Going through the data below, please show each line containing the string "Task".
___ Entries provided
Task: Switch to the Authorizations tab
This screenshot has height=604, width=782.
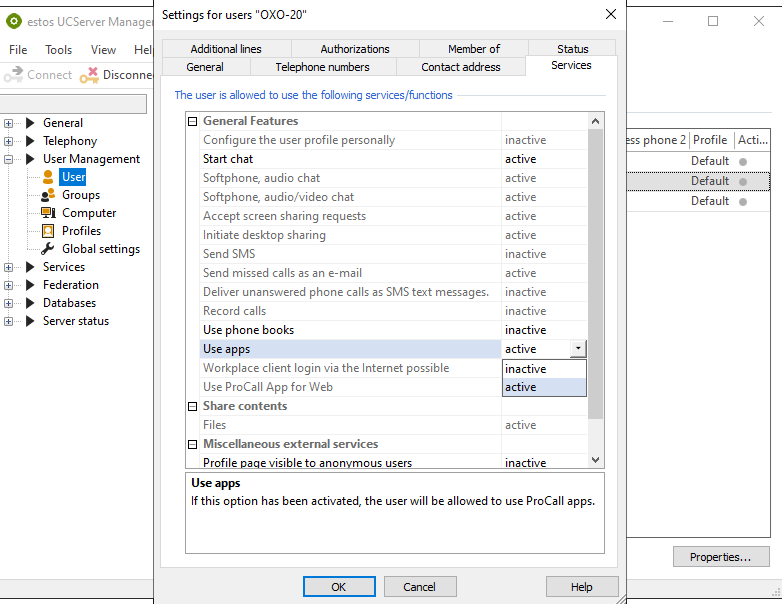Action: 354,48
______
___ Entries provided
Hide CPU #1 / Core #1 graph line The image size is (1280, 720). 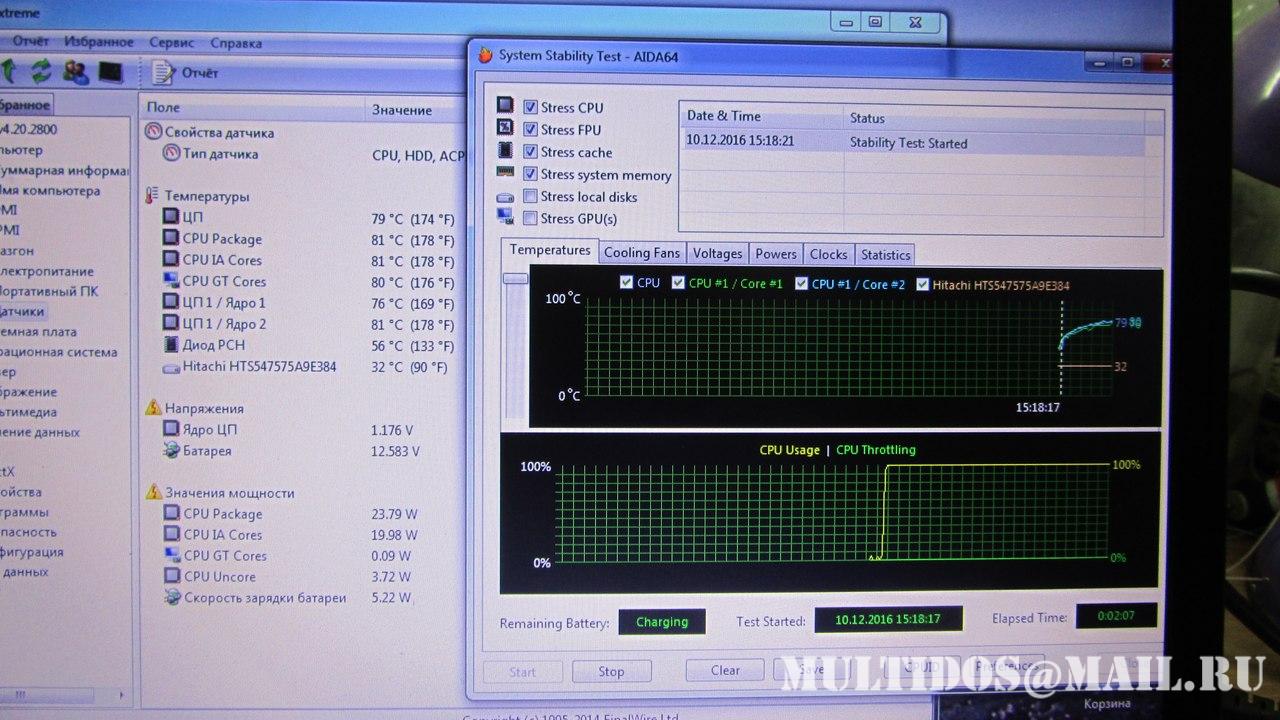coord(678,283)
______
___ Entries provided
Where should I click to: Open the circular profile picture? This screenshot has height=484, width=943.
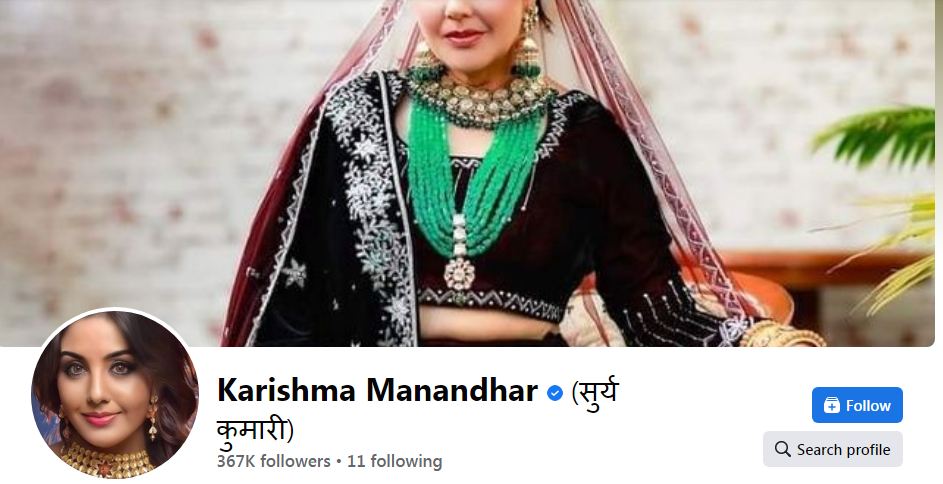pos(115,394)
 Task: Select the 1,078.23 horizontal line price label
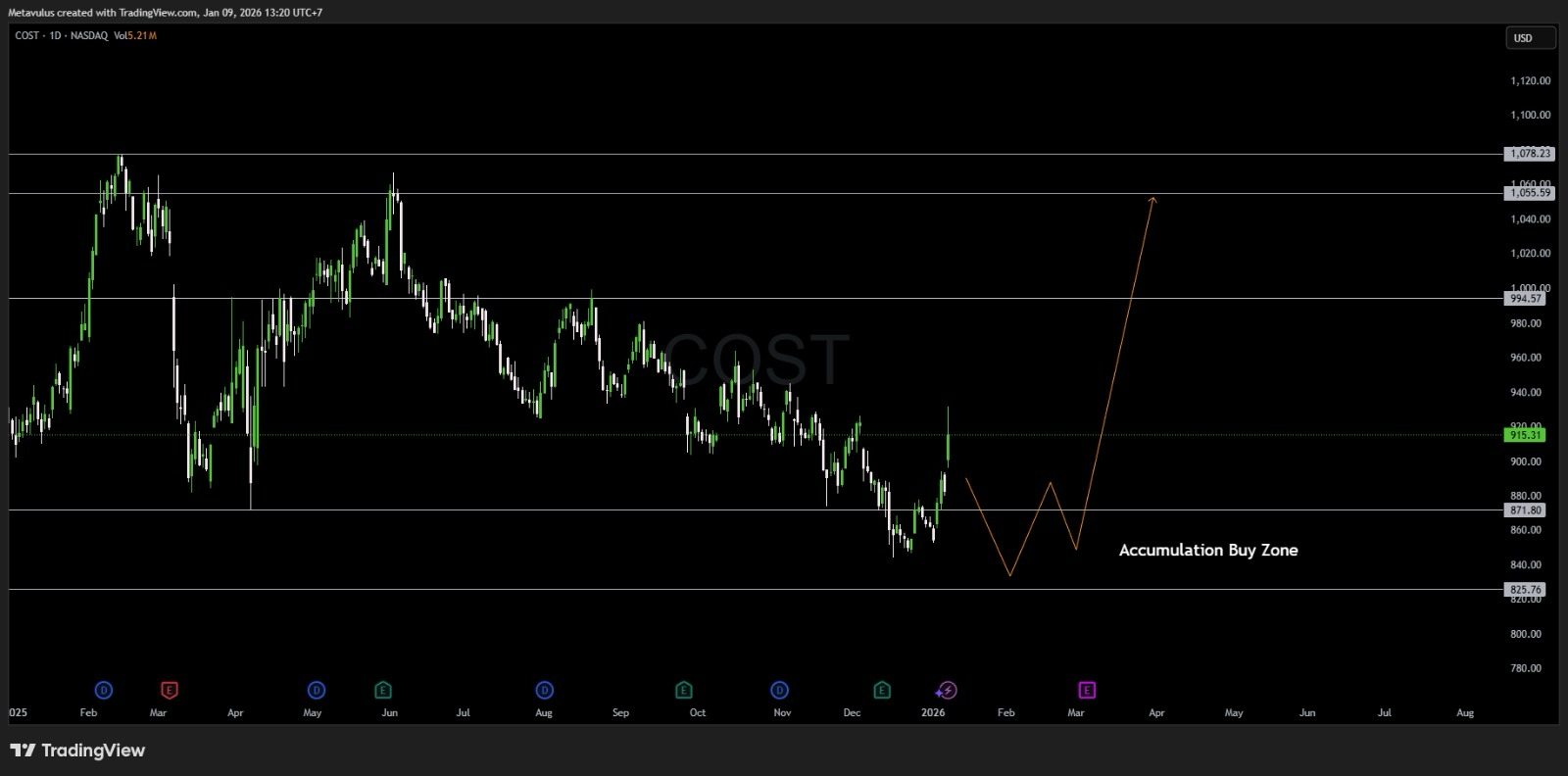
______
Expected answer:
Task: Switch to the Authorizations tab
 Task: Select the 1,078.23 horizontal line price label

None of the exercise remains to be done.